■ Exercise directions:
Reproduce everything in the material from the line containing "This screenshot has height=585, width=1024." down to the line containing "pyautogui.click(x=18, y=625)", including both of those lines.

■ Data provided:
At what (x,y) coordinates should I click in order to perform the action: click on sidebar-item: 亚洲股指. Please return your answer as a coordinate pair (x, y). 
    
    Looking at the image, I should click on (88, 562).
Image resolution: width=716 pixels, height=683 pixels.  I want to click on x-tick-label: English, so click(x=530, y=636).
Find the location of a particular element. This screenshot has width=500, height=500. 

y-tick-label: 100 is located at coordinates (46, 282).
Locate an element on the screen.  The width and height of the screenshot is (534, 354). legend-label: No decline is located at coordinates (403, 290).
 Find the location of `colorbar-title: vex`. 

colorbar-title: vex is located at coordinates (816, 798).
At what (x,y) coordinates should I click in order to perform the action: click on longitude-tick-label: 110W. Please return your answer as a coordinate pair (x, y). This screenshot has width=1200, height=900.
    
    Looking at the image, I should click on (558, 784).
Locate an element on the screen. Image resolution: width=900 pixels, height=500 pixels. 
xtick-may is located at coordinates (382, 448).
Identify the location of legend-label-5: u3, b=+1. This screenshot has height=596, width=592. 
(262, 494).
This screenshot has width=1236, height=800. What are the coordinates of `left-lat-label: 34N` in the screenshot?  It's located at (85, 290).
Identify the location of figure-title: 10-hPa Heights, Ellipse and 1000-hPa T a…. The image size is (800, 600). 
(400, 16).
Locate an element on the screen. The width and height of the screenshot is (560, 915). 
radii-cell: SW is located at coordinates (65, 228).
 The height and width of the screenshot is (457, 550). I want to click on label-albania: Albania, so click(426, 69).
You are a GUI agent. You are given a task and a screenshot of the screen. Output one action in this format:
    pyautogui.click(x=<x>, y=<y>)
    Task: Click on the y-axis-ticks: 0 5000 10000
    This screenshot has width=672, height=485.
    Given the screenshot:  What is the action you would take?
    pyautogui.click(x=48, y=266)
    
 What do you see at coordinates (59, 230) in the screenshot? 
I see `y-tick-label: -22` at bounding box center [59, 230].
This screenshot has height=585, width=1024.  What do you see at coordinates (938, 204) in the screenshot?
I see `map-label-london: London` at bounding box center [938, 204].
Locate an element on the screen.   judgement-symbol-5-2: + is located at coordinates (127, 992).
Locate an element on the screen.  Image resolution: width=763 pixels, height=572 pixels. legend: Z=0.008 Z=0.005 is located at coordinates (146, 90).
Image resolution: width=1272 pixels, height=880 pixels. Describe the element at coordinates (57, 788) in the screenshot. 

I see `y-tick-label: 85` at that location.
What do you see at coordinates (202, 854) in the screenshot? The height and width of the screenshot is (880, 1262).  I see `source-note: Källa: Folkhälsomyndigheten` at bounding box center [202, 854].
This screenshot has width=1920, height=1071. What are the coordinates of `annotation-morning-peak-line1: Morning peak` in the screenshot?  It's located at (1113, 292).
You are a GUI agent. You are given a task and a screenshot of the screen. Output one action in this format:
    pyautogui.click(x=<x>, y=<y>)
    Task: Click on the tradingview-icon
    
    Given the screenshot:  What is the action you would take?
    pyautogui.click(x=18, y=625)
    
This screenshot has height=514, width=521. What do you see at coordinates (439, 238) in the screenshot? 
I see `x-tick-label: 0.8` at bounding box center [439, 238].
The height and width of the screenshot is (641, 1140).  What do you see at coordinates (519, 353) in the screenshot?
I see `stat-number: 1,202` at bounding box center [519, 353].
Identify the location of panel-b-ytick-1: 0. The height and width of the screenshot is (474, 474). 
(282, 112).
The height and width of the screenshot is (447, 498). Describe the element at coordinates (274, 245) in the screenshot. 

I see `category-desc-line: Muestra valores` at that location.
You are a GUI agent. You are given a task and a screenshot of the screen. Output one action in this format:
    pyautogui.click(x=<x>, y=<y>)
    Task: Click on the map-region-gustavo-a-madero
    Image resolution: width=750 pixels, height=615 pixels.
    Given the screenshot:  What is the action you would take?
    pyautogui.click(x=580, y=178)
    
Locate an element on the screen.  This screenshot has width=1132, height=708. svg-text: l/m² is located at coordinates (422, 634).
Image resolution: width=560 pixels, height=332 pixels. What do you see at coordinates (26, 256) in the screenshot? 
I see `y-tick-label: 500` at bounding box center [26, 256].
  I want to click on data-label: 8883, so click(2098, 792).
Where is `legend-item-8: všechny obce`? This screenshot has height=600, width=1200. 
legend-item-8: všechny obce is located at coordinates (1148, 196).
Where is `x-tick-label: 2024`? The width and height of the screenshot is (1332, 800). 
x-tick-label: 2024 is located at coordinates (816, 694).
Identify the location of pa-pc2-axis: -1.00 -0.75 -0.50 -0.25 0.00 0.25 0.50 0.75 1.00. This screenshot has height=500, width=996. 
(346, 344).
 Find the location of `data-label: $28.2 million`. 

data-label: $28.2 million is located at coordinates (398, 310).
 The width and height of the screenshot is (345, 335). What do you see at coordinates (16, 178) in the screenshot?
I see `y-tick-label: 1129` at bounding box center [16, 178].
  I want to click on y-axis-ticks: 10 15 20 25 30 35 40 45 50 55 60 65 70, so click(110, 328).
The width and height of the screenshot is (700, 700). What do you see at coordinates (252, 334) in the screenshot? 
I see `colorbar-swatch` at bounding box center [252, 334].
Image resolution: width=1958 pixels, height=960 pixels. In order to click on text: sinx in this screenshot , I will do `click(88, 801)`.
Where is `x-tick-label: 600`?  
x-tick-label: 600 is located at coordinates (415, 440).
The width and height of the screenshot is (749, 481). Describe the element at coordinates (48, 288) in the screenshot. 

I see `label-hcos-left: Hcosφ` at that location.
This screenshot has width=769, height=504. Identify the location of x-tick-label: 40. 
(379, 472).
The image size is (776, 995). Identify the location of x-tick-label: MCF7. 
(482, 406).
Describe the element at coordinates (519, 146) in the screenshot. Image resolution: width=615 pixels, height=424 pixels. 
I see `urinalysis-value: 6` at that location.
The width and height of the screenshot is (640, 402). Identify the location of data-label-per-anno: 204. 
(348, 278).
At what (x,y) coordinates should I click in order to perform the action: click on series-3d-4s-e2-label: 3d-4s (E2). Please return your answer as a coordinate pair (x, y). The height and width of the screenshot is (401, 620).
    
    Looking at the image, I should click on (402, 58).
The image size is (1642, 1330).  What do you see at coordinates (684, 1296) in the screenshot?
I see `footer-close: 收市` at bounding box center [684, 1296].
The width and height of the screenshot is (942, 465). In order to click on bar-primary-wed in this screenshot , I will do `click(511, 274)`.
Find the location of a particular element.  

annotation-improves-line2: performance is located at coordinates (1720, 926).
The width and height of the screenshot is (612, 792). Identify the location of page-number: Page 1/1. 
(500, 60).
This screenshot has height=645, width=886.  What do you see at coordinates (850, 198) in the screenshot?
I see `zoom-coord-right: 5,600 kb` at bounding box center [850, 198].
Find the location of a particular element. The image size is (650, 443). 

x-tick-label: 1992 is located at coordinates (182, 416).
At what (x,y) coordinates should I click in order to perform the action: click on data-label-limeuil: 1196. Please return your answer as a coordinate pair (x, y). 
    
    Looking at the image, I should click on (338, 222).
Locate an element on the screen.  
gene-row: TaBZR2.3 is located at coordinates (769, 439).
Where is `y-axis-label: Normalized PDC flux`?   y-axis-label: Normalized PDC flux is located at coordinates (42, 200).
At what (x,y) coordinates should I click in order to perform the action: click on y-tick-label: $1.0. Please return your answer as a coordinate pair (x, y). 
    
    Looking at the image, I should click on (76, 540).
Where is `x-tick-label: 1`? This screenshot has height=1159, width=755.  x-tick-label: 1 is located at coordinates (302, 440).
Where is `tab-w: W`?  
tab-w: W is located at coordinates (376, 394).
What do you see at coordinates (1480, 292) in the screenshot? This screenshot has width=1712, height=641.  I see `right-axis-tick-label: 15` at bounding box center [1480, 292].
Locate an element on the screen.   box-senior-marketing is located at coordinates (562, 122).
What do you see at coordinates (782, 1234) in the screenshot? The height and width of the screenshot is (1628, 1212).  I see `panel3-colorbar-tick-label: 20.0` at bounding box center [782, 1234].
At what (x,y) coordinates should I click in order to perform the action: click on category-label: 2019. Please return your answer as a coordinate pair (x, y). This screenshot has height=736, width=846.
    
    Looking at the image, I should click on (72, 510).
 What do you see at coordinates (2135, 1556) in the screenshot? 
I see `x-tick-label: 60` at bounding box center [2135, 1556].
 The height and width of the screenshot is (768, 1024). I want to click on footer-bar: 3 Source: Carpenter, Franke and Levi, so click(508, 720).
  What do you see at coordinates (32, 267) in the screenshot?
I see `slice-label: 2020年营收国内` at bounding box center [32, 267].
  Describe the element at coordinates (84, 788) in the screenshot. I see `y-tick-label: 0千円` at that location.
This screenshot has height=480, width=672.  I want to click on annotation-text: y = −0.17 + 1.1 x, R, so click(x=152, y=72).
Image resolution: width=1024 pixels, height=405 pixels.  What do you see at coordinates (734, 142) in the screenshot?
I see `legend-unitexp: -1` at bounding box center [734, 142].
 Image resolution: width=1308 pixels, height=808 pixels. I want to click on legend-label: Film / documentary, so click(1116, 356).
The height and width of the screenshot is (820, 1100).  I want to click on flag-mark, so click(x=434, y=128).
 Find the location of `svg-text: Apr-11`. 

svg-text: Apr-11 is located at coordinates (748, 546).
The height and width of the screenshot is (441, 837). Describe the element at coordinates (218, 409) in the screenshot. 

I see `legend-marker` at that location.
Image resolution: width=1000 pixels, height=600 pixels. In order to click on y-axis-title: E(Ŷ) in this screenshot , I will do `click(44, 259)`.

■ Written response:
This screenshot has height=585, width=1024.  What do you see at coordinates (938, 204) in the screenshot?
I see `map-label-london: London` at bounding box center [938, 204].
Locate an element on the screen.   judgement-symbol-5-2: + is located at coordinates (127, 992).
Locate an element on the screen.  Image resolution: width=763 pixels, height=572 pixels. legend: Z=0.008 Z=0.005 is located at coordinates (146, 90).
Image resolution: width=1272 pixels, height=880 pixels. Describe the element at coordinates (57, 788) in the screenshot. 

I see `y-tick-label: 85` at that location.
What do you see at coordinates (202, 854) in the screenshot? The height and width of the screenshot is (880, 1262).  I see `source-note: Källa: Folkhälsomyndigheten` at bounding box center [202, 854].
This screenshot has width=1920, height=1071. What are the coordinates of `annotation-morning-peak-line1: Morning peak` in the screenshot?  It's located at (1113, 292).
You are a GUI agent. You are given a task and a screenshot of the screen. Output one action in this format:
    pyautogui.click(x=<x>, y=<y>)
    Task: Click on the tradingview-icon
    
    Given the screenshot:  What is the action you would take?
    pyautogui.click(x=18, y=625)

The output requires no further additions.